▸ **Your instructions**
Reproduce exactly the lines from the one containing "Click the upgrade labeled 41" through the last line of the data, both ends included.

▸ **Exercise inputs**
━━━━━━━━━━━━━━━━

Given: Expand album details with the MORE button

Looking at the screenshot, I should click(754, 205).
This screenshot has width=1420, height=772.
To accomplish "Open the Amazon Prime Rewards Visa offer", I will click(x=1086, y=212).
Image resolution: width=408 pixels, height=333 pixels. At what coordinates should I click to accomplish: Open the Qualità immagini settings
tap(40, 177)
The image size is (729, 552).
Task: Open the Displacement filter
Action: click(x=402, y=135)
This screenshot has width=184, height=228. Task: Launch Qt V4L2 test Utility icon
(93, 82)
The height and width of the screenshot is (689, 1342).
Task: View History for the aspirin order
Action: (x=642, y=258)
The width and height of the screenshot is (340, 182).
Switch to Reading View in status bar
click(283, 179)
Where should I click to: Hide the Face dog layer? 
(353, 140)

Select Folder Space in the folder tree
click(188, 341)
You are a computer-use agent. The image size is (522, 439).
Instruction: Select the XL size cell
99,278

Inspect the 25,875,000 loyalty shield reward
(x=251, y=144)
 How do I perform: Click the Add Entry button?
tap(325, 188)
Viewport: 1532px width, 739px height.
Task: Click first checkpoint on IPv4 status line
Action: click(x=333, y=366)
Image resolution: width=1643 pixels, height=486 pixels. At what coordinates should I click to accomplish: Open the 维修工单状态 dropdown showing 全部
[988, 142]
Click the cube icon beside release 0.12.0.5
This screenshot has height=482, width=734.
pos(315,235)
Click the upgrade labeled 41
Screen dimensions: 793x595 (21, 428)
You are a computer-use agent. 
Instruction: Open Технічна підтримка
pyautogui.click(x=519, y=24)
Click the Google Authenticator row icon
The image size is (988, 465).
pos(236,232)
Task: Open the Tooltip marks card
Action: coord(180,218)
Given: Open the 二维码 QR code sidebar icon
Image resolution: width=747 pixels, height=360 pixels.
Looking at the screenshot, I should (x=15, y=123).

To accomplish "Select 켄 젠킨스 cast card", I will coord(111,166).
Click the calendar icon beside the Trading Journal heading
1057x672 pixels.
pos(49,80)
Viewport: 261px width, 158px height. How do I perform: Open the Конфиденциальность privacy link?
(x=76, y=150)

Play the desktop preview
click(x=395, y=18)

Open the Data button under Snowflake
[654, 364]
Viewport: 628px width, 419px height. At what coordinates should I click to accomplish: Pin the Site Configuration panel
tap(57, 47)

━━━━━━━━━━━━━━━━

▸ **Your response**
Click the upgrade labeled 41
Screen dimensions: 793x595 (21, 428)
You are a computer-use agent. 
Instruction: Open Технічна підтримка
pyautogui.click(x=519, y=24)
Click the Google Authenticator row icon
The image size is (988, 465).
pos(236,232)
Task: Open the Tooltip marks card
Action: coord(180,218)
Given: Open the 二维码 QR code sidebar icon
Image resolution: width=747 pixels, height=360 pixels.
Looking at the screenshot, I should (x=15, y=123).

To accomplish "Select 켄 젠킨스 cast card", I will coord(111,166).
Click the calendar icon beside the Trading Journal heading
1057x672 pixels.
pos(49,80)
Viewport: 261px width, 158px height. How do I perform: Open the Конфиденциальность privacy link?
(x=76, y=150)

Play the desktop preview
click(x=395, y=18)

Open the Data button under Snowflake
[654, 364]
Viewport: 628px width, 419px height. At what coordinates should I click to accomplish: Pin the Site Configuration panel
tap(57, 47)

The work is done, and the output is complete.